O PNDH 3, datado de 21 de Dezembro de 2009, traz, entre seus eixos, pressupostos que demarcam não somente uma nova relação entre Estado e sociedade, mas também demarca novos rumos para a segurança pública no Brasil. Nesse primeiro momento vale apontar que, dentre seus objetivos encontram-se: a promoção dos Direitos Humanos entre profissionais do sistema de segurança pública, assegurando sua formação continuada e compatível com as atividades que exercem; a consolidação de mecanismos de participação popular na elaboração das políticas públicas de segurança; o combate à violência institucional, com ênfase na erradicação da tortura e na redução da letalidade policial e carcerária; a garantia de proteção dos defensores de Direitos Humanos e de suas atividades; a

implementação do Plano Nacional de Educação em Direitos Humanos, dentre outros pontos.

Também queremos destacar o Plano Nacional de Segurança Pública, pois nele há a preocupação com uma nova abordagem policial, mais voltada para a cidadania e o respeito aos direitos humanos. Essa nova abordagem requer um novo sujeito para a segurança pública, que é correspondente com uma nova aliança entre Estado e sociedade. Segundo essa proposta, é essencial, para construção da paz, uma “transformação profunda das polícias, de seus valores fundamentais, de sua

identidade institucional, de sua cultura profissional, de seu padrão de comportamento” (BRASIL, PNSP, 2003, p. 21). Há no PNSP uma preocupação com

a reprodução dos direitos humanos nas instituições policiais. Acerca disso, plano afirma que

Os policiais desenvolvem uma compreensão equivocada dos direitos humanos, principalmente porque não experimentaram em suas vidas o exercício dessas prerrogativas, dado que exercem seu trabalho no interior de instituições verticalizadas, escalonadas e discriminadoras de direitos. Os direitos humanos têm de ser reproduzidos, principalmente pelas instituições cujo escopo é garantir a continuidade ordeira da sociedade. Não sendo assim, as polícias correm o risco de se reduzirem a aglomerados de funcionários da violência, ou de burocratas apáticos que convivem com a banalização do mal, sendo também seus produtores (BRASIL, PNSP, 2003, p. 25).

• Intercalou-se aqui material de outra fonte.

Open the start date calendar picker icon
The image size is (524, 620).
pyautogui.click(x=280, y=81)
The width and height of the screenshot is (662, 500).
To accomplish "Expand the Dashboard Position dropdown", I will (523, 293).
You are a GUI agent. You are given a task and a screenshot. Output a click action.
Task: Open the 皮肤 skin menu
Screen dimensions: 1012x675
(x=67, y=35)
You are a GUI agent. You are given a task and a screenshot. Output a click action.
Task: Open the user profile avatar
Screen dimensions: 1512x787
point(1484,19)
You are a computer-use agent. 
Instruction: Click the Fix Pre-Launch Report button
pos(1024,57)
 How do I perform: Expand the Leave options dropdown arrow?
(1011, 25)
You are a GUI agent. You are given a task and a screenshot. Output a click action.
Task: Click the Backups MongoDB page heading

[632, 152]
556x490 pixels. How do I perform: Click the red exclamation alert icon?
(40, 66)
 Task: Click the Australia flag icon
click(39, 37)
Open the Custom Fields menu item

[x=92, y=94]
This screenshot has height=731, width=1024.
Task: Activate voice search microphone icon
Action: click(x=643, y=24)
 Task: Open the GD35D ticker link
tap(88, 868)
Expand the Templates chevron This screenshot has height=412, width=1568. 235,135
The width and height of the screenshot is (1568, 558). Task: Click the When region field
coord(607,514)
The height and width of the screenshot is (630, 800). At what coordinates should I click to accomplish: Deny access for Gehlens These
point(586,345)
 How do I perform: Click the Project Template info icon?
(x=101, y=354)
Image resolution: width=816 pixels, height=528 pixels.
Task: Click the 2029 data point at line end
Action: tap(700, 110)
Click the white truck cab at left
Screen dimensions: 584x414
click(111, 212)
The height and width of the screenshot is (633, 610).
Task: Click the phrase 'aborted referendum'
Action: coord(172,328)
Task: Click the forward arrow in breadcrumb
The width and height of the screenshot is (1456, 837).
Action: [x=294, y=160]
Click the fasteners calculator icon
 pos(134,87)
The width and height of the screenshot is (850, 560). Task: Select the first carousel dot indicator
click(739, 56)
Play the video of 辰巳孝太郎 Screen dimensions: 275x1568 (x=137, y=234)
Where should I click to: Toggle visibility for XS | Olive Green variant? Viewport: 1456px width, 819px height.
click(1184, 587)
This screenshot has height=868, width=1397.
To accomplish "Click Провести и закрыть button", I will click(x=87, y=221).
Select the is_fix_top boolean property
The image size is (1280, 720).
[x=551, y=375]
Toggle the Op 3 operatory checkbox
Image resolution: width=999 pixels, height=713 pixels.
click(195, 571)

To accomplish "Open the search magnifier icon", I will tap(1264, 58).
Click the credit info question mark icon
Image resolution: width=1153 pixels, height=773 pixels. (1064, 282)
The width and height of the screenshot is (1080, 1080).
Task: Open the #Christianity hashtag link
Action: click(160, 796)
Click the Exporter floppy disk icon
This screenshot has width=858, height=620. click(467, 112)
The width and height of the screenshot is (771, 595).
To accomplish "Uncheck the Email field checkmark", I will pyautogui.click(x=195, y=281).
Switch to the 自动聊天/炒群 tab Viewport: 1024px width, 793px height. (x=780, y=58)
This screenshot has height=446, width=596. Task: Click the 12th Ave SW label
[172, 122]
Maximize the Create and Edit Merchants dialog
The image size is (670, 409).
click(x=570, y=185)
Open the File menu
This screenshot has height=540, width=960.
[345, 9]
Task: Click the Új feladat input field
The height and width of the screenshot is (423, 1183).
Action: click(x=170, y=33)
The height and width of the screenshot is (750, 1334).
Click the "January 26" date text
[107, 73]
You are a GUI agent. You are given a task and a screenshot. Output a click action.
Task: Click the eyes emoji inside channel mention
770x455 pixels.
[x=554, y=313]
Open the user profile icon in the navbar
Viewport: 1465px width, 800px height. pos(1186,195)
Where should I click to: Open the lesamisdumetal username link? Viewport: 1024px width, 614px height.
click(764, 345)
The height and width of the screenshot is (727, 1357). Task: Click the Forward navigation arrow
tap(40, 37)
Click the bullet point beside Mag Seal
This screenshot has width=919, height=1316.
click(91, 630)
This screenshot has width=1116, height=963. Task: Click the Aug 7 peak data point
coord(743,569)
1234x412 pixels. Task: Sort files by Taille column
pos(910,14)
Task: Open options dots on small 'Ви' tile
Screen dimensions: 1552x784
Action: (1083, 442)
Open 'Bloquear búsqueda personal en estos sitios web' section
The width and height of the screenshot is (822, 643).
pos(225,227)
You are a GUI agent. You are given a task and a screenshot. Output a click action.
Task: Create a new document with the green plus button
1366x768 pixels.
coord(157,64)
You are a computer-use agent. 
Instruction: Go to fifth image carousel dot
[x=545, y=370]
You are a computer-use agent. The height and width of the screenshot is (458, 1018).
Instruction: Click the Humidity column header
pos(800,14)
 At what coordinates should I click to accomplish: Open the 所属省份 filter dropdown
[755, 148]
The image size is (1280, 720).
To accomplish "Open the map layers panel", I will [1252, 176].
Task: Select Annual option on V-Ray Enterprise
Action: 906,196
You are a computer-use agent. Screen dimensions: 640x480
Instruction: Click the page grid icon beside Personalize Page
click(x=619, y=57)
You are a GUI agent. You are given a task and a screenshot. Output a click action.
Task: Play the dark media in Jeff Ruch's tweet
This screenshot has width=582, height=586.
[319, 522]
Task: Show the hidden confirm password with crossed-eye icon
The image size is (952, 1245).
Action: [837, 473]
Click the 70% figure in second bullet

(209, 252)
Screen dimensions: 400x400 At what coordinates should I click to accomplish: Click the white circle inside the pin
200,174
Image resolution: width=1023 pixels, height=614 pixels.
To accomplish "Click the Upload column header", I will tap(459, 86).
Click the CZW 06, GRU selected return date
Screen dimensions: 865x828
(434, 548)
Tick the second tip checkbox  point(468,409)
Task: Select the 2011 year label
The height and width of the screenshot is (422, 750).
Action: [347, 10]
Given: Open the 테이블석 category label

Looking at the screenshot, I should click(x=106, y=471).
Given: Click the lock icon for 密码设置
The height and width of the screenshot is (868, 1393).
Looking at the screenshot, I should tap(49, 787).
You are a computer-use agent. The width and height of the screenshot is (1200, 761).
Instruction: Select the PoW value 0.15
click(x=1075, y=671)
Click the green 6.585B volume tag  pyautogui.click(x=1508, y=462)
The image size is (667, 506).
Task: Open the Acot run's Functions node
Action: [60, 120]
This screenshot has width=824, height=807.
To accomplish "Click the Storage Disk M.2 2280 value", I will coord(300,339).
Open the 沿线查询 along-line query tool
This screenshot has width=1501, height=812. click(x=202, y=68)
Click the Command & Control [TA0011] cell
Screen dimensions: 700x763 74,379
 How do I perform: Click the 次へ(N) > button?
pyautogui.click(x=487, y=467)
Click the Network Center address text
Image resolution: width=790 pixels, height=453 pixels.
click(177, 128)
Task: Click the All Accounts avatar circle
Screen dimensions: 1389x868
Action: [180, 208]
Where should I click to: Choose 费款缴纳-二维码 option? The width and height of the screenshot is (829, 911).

As reflexões acerca do Programa Nacional dos Direitos Humanos e do Plano Nacional, que serão tratados de forma mais apurada no próximo capítulo desse trabalho, apontam para a existência de uma nova concepção de segurança pública em consonância com os direitos humanos, mais voltadas para a afirmação da democracia e da cidadania. Além do mais, se quer, através desses importantes documentos, uma nova relação entre Estado e Sociedade e, acima de tudo, que as instituições policiais pautem as suas ações em concordância com os valores de direitos humanos.